If it is done then you just double wrap in foil, wrap in 3 bath towels, and set on the counter until it is time to eat 4-5 hours later.  It will still be piping hot at that time so you are never late.
There is nothing you can do about speeding things up but you can always just wrap and rest if you finish early :)

Best of luck! :)


----------



## bregent (May 30, 2019)

Be aware that brisket flats from the grocery store are usually heavily trimmed and don't contain much internal fat - so they can have a tendency to dry out.
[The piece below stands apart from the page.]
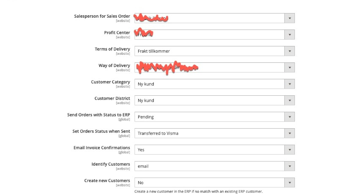Expand the Customer District arrow button
338x194 pixels.
click(x=289, y=100)
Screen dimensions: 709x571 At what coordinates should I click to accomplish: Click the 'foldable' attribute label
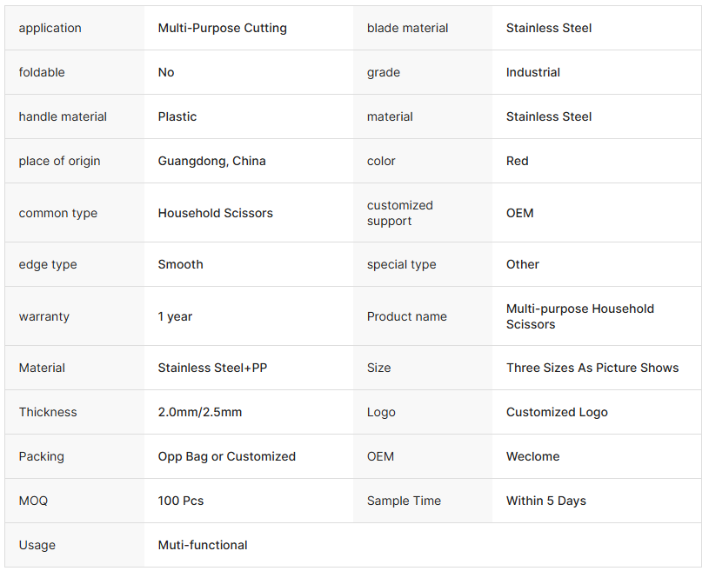pyautogui.click(x=42, y=72)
If that's the case with the one you got, you might want to follow Al's procedure:
https://www.smokingmeatforums.com/threads/brisket-flat-my-way.277499/

Good luck.


----------



## SlowmotionQue (May 30, 2019)

bregent said:


> Be aware that brisket flats from the grocery store are usually heavily trimmed and don't contain much internal fat - so they can have a tendency to dry out. If that's the case with the one you got, you might want to follow Al's procedure:
> https://www.smokingmeatforums.com/threads/brisket-flat-my-way.277499/
> 
> Good luck.



I agree.

A brisket flat from out of the grocery store is going to put you behind the 8 ball from the get go in an effort to achieve success.
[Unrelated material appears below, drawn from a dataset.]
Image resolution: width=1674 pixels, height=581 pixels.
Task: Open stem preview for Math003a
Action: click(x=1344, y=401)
I’ve learned that at least in my hands, brisket success or failure can be a direct  function of what piece of meat you start with.

A grocery store bought “choice”, I presume, brisket flat?

Pros on those bbq tv shows would never choose that piece of meat, because they know that even for them, it would be tough, no pun intended, to turn it into a winner. 

That’s a tough piece of meat to begin with.


----------



## wbf610 (May 30, 2019)

bregent said:


> Be aware that brisket flats from the grocery store are usually heavily trimmed and don't contain much internal fat - so they can have a tendency to dry out. If that's the case with the one you got, you might want to follow Al's procedure:
> https://www.smokingmeatforums.com/threads/brisket-flat-my-way.277499/
> 
> Good luck.



Do this!!


----------



## SlowmotionQue (May 30, 2019)

wbf610 said:


> Do this!!



That will give him a much better chance.


----------



## herbmmm (Jun 1, 2019)

Brisket turned out great! smoked it as if it were a full brisket.  Set temp at 240 on mode 2 on my Silverbac.  Pulled off at 165 and wrapped in foil with 1/2 C Beef broth and returned to grill. Brisket reached 205 in 7 hours total. Pulled and rested for 4 hours in cooler. Removed and cut was very good!  Thanks for all the suggestions! Was very juicy!


----------